Nell’articolo “I rischi della trasmissione da aerosol nello studio dentistico e medico” abbiamo visto cos’è il bioaerosol (un complesso di particelle invisibili sospese nell’aria che può veicolare virus, batteri e spore) e il rischio che corrono i dentisti nello svolgimento della professione odontoiatrica.

Al fine di prevenire e fronteggiare l’inquinamento da aerosol inevitabilmente presente nello studio dentistico, elemento cardine diventa l’utilizzo di prodotti barriera sia per il paziente sia per gli operatori coinvolti. Correttamente utilizzati dal paziente e indossati dagli operatori, questi dispositivi sono in grado di proteggere da schizzi, spruzzi ed esalazioni visibili ad occhio nudo, e svolgono un ruolo cruciale anche nella prevenzione dall’inalazione, inoculazione, ingestione di elementi patogeni contenuti dal bioaerosol, evitando il contatto delle mucose con le micro-particelle sospese nell’aria.

Guanti, protezioni per gli occhi e schermi facciali, ma soprattutto l’utilizzo di respiratori facciali e mascherine chirurgiche sono la prima fondamentale barriera per gestire il rischio di contagio, e limitare la trasmissione e la circolazione del COVID-19.

Contagio da Coronavirus: Facciali filtranti (respiratori) e mascherine chirurgiche

A seconda della professione e dell’ambito di utilizzo, i pazienti e gli operatori sanitari devono indossare un determinato tipo di maschera con uno specifico  livello di protezione. Le maschere di protezione si suddividono in mascherine chirurgiche e facciali filtranti (respiratori) e rispondono a norme e a funzioni diverse. Queste normative prevedono a loro volta una distinzione in classi, ognuna delle quali corrisponde a un certo livello di protezione.

Le mascherine chirurgiche sono dispositivi medici di classe I. Il loro utilizzo abbatte il rischio di contaminazione diretta e/o crociata da virus e batteri che possono causare infezioni a operatori e pazienti e protegge dalle sostanze chimiche utilizzate durante gli interventi medici e sono da sostituire e cambiare dopo ogni paziente. 

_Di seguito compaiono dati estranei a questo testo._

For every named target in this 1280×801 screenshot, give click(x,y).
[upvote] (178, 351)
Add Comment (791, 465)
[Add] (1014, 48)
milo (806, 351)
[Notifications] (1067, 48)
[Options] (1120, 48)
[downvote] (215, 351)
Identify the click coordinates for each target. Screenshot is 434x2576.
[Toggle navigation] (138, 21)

Per le procedure odontoiatriche che non generano aerosol e/o procedure con isolamento del campo operatorio tramite diga di gomma, è opportuno che operatore e assistente utilizzino: divise con cuffia copricapo, mascherina chirurgica e visiere od occhiali protettivi.

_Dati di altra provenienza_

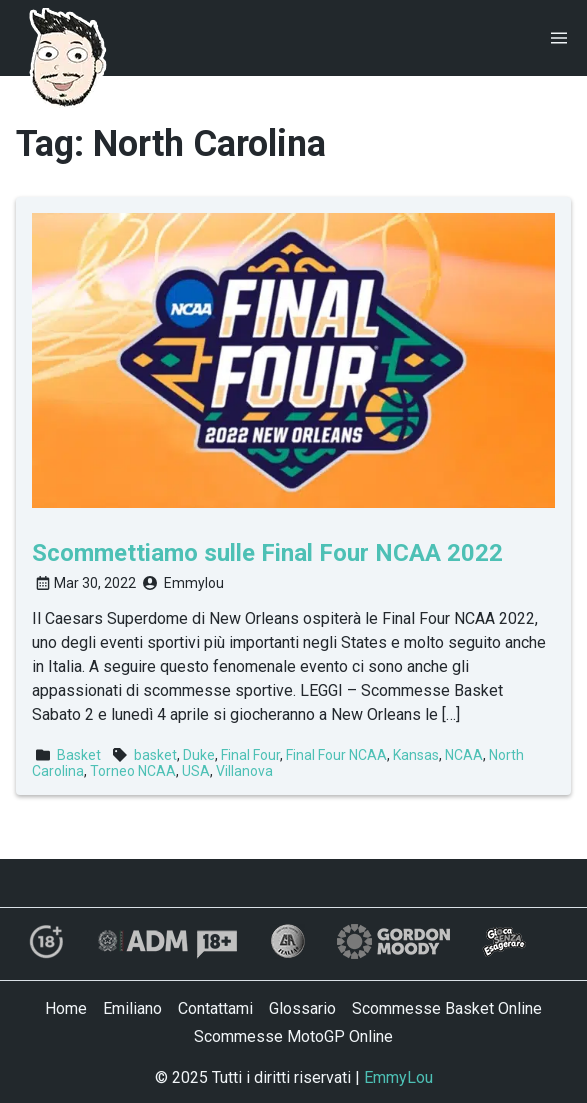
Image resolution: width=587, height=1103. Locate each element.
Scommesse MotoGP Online (293, 1036)
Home (66, 1008)
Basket (79, 755)
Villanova (244, 771)
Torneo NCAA (133, 771)
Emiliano (132, 1008)
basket (155, 755)
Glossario (302, 1008)
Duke (199, 755)
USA (196, 771)
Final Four (250, 755)
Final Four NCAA (336, 755)
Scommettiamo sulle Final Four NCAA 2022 (267, 553)
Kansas (416, 755)
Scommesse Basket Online (447, 1008)
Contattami (215, 1008)
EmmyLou (398, 1077)
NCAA (464, 755)
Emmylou (194, 583)
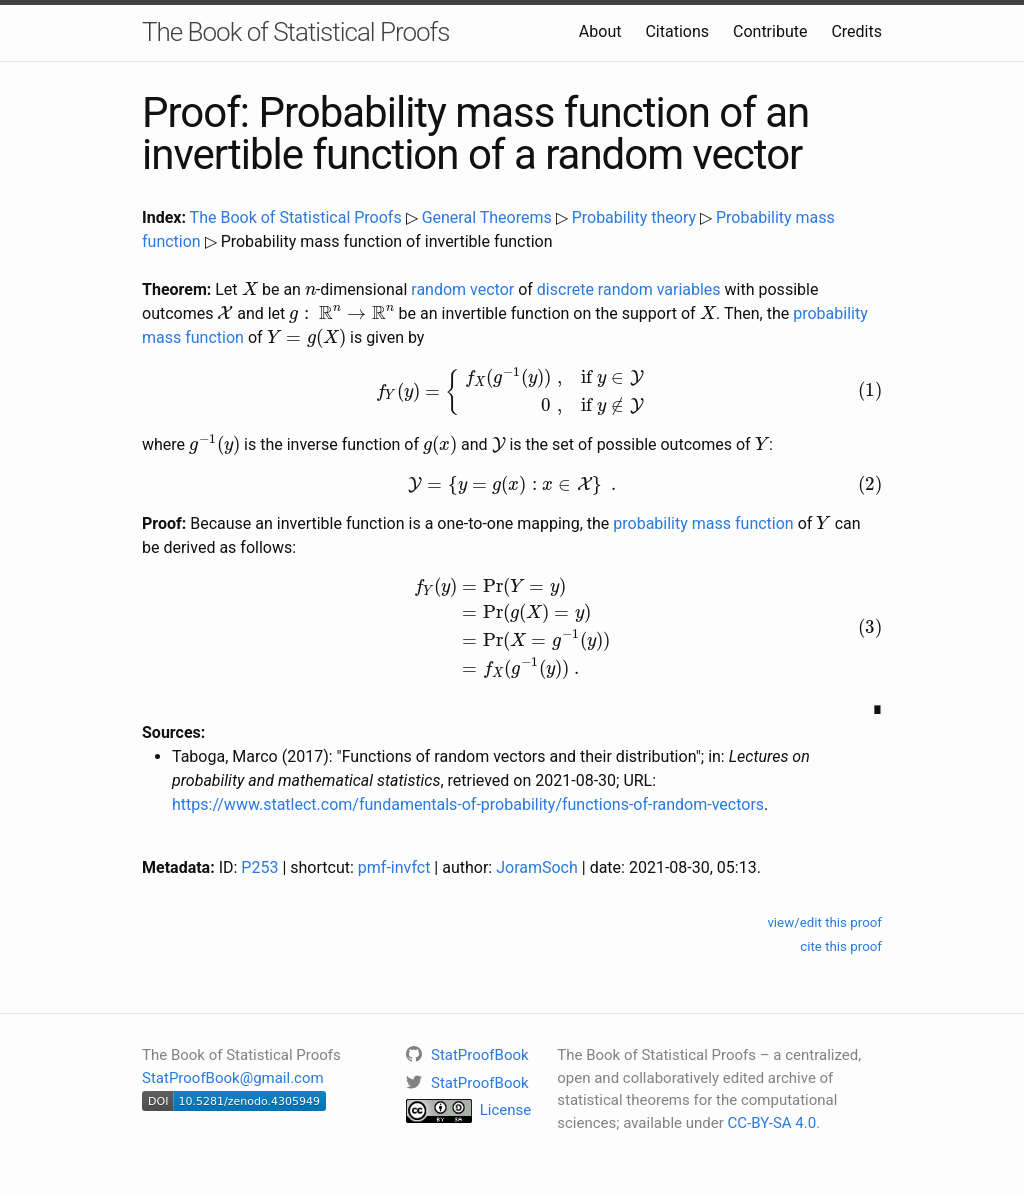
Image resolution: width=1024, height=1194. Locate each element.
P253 (259, 867)
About (600, 31)
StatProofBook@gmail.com (233, 1078)
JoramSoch (537, 867)
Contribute (770, 31)
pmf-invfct (394, 867)
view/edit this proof (824, 922)
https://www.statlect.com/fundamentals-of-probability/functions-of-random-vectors (468, 804)
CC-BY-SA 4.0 (772, 1123)
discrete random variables (629, 289)
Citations (677, 31)
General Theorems (487, 217)
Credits (856, 31)
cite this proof (841, 946)
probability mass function (703, 523)
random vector (462, 289)
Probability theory (634, 217)
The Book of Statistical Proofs (295, 32)
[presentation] (250, 288)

Le linee guida attuali delle principali istituzioni medicali suggeriscono di cambiare la mascherina ogni 20 minuti in presenza di elevati livelli di bioaerosol e ogni 60 minuti durante la normale operatività.

I facciali filtranti (respiratori), come le mascherine FFP2, rientrano nella categoria dei dispositivi di protezioni individuale (DPI), sono maschere specifiche progettate per ridurre il rischio di chi le indossa di inalare particelle sospese nell’aria e vengono utilizzate soprattutto nel trattamento delle malattie infettive. Vengono utilizzati durante tutti i trattamenti che comportano una esposizione a bioaerosol superiore ai 15 min e/o non protetta da altri sistemi di contenimento (es: diga di gomma) e nel trattamento di pazienti contagiati che necessitano interventi urgenti.

I requisiti dei respiratori

I respiratori vengono testati nel senso dell’inspirazione, ossia dall’esterno verso l’interno e i test a cui sono sottoposte valutano l’efficacia del filtro e la tenuta verso l’interno della mascherina.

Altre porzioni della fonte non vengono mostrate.